◆ Extracted material:

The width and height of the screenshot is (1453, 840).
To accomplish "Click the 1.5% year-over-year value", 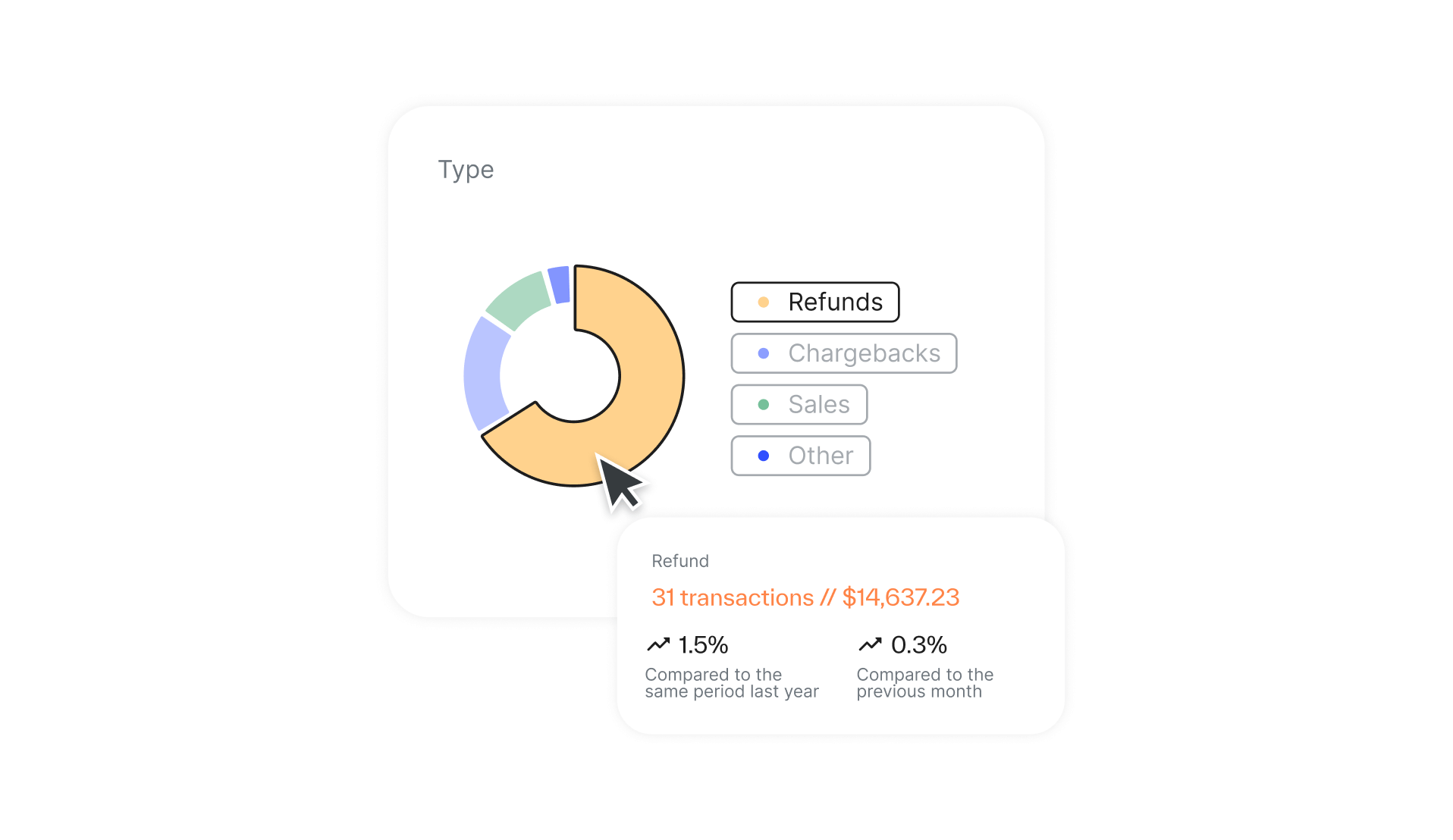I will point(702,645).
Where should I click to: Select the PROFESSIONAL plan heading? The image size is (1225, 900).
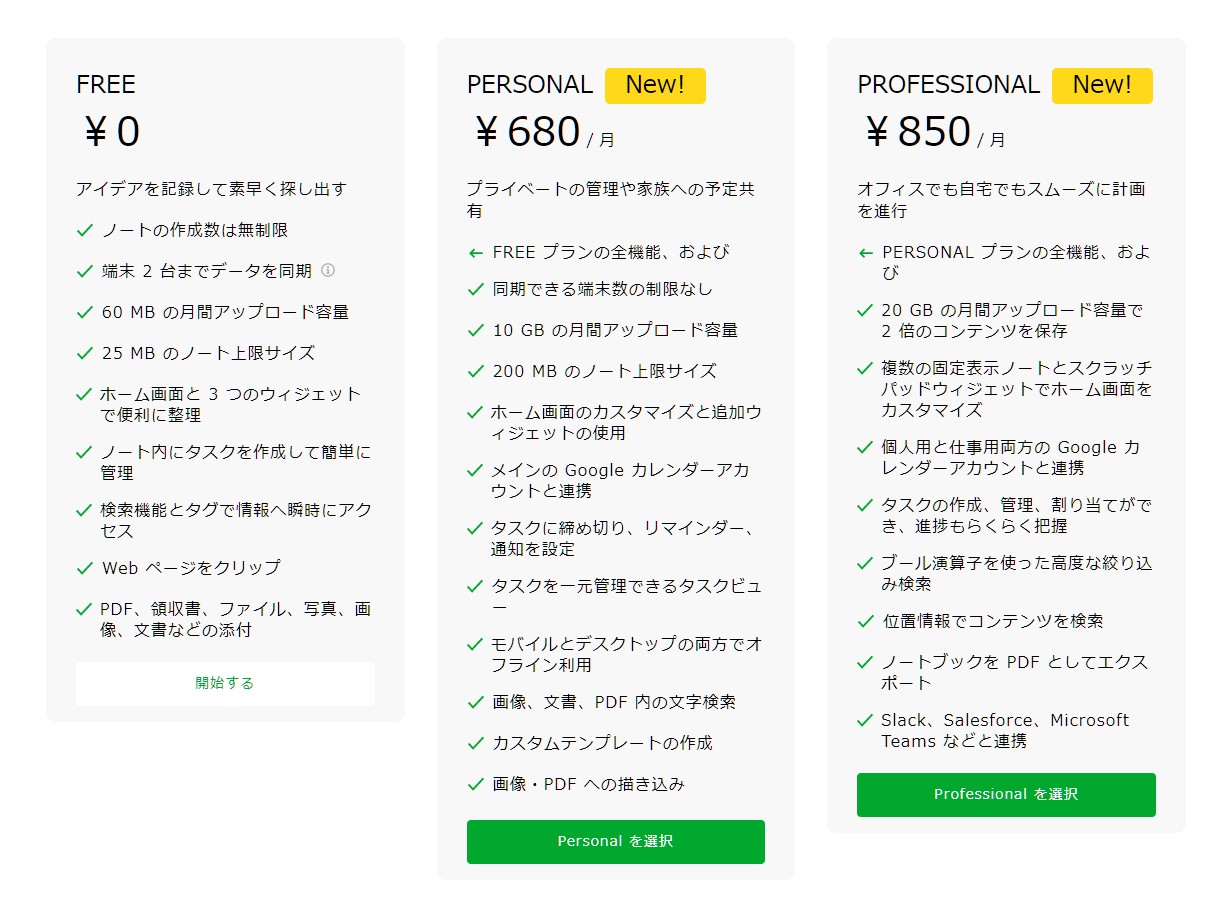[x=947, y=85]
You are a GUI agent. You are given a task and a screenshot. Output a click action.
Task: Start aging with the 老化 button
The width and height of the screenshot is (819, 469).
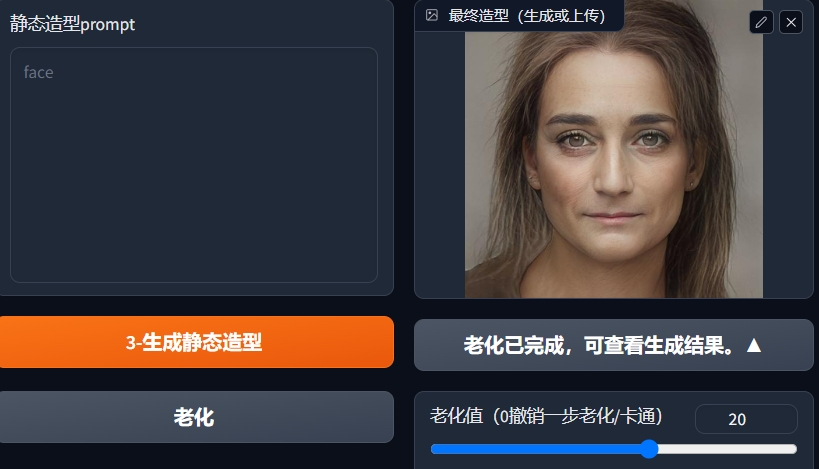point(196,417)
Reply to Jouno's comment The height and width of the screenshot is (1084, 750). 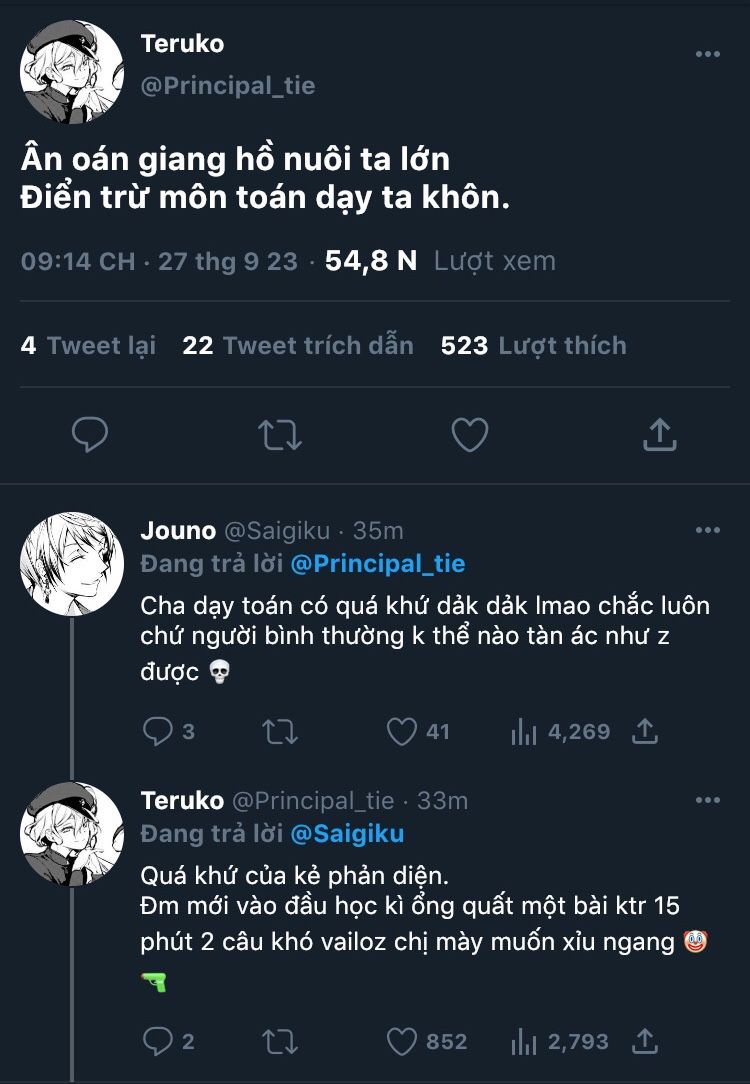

◆ Your objective:
Copy exactly what appears from the line holding "Task: Start aging with the 老化 button" to the end of the material, keeping both end lines. Pictures are not part of the copy.

◆ Exercise solution:
Task: Start aging with the 老化 button
The width and height of the screenshot is (819, 469).
point(196,417)
Reply to Jouno's comment The height and width of the screenshot is (1084, 750). 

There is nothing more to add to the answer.